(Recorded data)
- Opening Delimiter -
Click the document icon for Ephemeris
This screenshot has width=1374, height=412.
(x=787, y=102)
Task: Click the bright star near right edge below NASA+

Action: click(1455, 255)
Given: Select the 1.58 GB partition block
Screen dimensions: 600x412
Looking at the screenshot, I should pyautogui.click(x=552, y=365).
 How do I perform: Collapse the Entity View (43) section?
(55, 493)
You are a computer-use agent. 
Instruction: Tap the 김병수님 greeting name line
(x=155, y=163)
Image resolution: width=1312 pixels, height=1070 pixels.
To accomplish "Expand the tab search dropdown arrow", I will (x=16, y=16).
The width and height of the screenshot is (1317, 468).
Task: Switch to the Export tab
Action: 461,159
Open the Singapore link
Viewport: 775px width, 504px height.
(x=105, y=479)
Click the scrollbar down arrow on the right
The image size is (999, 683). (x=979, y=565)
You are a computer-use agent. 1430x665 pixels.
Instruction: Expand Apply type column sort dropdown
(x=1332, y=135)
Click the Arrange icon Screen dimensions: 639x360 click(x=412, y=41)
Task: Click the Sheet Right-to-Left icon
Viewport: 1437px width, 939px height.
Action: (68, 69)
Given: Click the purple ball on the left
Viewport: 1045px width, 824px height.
- Closing Delimiter -
■ Work instruction
The required answer is each line of the data in which the word "pixels" appears.

■ Solution for this task
Image resolution: width=1312 pixels, height=1070 pixels.
You are a computer-use agent. 1430x665 pixels.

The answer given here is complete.